(Exercise material)

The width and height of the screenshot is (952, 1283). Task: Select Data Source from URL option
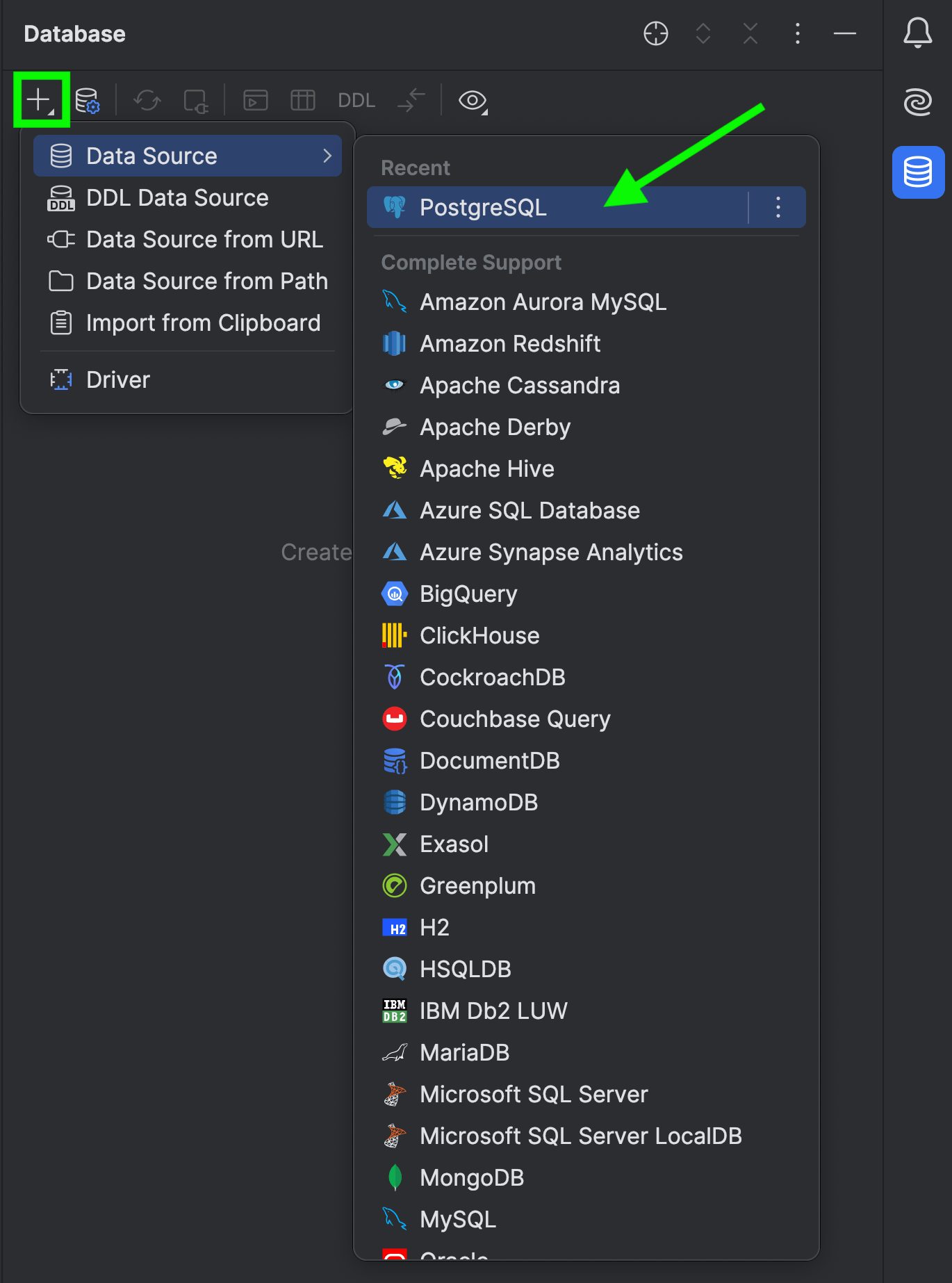(204, 240)
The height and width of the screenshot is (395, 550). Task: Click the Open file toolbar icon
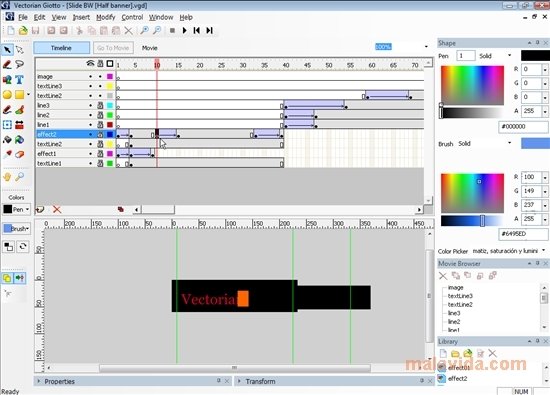point(23,31)

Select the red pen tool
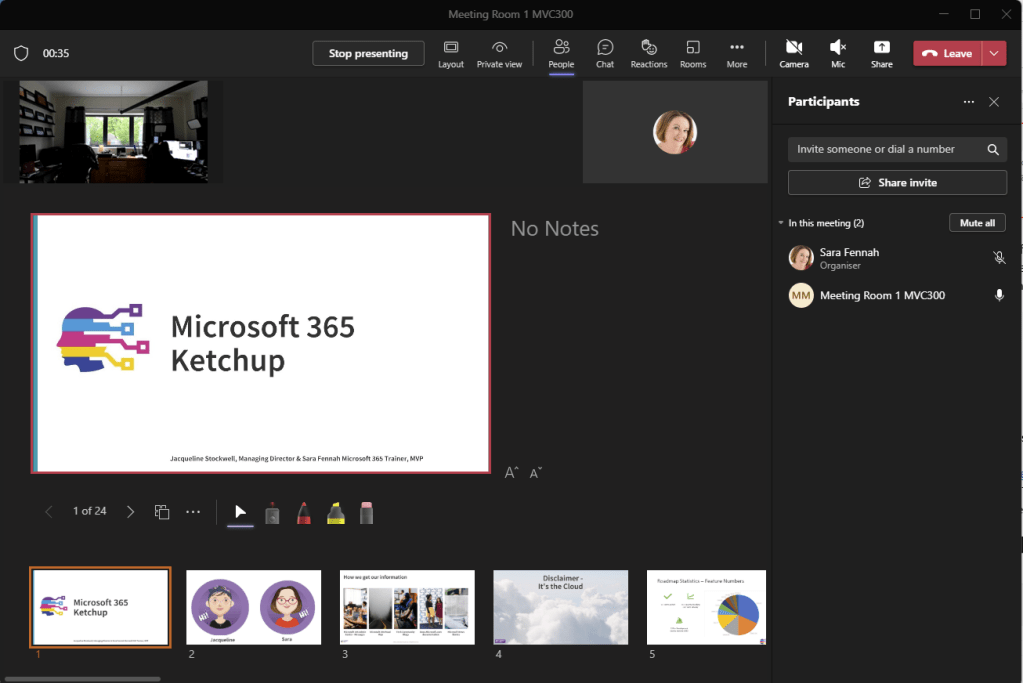click(303, 513)
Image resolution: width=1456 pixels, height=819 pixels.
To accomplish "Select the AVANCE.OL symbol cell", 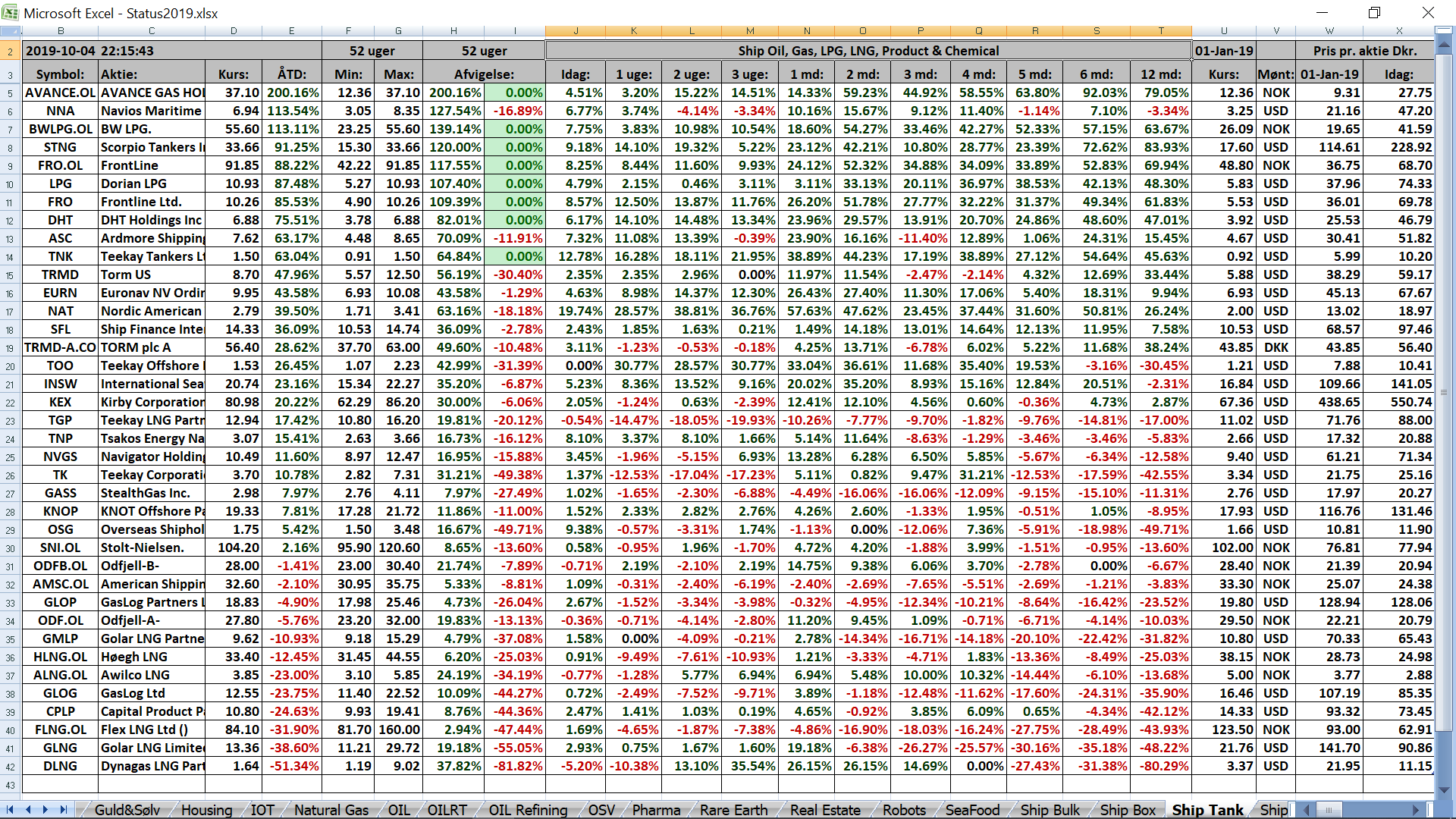I will 60,93.
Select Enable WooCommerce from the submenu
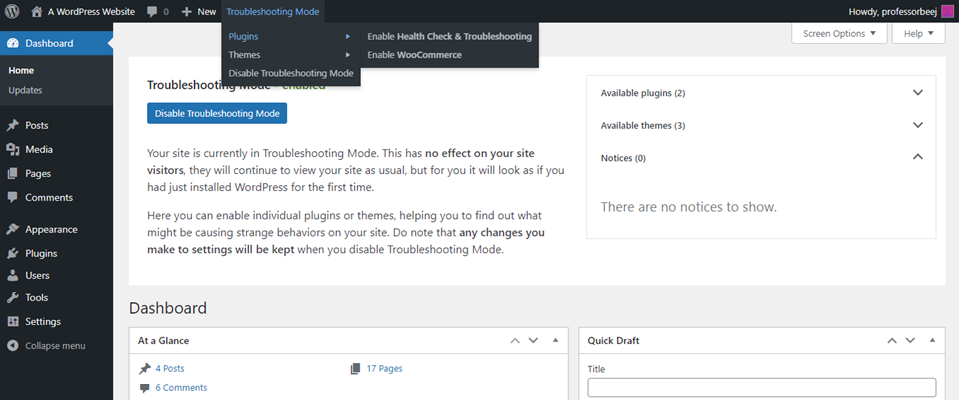 coord(414,54)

(End Exercise material)

**Task details:** Please restate the lines above exactly, starting at the first line of the data and stopping at the line containing "Image resolution: width=1456", which is included. Omit pictures.

**Exercise result:**
The width and height of the screenshot is (952, 1283). Task: Select Data Source from URL option
(204, 240)
The height and width of the screenshot is (395, 550). Task: Click the Open file toolbar icon
point(23,31)

Select the red pen tool
click(303, 513)
Image resolution: width=1456 pixels, height=819 pixels.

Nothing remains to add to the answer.